### Stored data
-*-*-

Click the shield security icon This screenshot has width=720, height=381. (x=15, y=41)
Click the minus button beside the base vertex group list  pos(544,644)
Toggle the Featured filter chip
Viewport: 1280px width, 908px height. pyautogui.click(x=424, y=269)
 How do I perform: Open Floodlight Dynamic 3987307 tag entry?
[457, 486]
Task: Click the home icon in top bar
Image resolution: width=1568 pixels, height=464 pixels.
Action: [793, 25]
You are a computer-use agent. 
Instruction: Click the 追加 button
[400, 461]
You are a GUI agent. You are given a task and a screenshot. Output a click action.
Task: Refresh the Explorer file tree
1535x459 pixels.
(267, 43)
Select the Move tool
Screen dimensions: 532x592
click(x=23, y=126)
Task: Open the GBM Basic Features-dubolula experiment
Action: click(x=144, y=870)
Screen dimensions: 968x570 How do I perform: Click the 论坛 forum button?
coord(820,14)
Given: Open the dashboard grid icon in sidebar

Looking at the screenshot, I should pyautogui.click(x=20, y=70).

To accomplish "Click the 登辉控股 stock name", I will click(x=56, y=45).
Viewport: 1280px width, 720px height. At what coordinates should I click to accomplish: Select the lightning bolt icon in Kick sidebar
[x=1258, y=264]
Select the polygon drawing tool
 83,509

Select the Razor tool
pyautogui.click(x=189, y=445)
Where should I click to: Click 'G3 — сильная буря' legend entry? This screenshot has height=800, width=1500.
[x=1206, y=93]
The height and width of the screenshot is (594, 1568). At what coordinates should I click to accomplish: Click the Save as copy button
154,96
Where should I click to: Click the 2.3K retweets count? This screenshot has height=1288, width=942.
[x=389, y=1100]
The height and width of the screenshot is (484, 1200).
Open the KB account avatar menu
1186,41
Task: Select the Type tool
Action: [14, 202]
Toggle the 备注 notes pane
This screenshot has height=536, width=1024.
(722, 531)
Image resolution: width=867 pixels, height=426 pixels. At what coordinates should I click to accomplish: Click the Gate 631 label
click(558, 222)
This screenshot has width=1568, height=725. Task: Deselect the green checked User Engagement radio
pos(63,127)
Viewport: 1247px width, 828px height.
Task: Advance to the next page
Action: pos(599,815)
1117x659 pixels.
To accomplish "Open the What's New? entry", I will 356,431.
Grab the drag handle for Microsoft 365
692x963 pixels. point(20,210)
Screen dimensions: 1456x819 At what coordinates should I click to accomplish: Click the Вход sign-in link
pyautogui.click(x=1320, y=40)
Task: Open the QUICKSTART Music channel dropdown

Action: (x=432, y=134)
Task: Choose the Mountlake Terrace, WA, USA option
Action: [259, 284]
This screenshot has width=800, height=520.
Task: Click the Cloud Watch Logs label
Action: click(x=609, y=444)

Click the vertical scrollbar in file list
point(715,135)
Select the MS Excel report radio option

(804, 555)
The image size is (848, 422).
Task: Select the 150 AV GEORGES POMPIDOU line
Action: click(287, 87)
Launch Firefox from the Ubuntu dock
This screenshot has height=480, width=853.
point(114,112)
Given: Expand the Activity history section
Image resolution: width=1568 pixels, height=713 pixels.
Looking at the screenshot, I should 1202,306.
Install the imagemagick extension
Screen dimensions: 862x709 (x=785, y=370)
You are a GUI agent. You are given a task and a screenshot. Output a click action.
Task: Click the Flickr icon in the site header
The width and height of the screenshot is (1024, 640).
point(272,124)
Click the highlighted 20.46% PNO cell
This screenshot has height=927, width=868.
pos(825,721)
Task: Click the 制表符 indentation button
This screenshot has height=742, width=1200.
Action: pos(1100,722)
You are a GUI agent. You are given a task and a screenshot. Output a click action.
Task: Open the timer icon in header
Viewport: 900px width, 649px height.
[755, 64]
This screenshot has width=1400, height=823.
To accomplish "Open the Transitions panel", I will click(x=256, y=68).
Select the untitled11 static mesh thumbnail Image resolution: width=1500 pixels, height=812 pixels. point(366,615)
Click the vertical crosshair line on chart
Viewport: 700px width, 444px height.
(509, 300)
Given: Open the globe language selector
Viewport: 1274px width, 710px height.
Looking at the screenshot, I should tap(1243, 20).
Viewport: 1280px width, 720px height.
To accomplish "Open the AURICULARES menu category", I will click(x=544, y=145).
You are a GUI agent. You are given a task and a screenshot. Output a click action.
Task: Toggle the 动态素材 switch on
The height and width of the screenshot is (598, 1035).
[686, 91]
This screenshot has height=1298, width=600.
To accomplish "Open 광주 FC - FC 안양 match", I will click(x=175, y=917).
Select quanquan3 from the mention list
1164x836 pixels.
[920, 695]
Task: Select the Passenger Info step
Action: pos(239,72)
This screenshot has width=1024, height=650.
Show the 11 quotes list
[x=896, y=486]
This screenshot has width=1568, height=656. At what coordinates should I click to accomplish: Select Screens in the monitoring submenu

-*-*-

Report the total of lines above containing the string "header", and write nothing besides it.

### Exercise response
2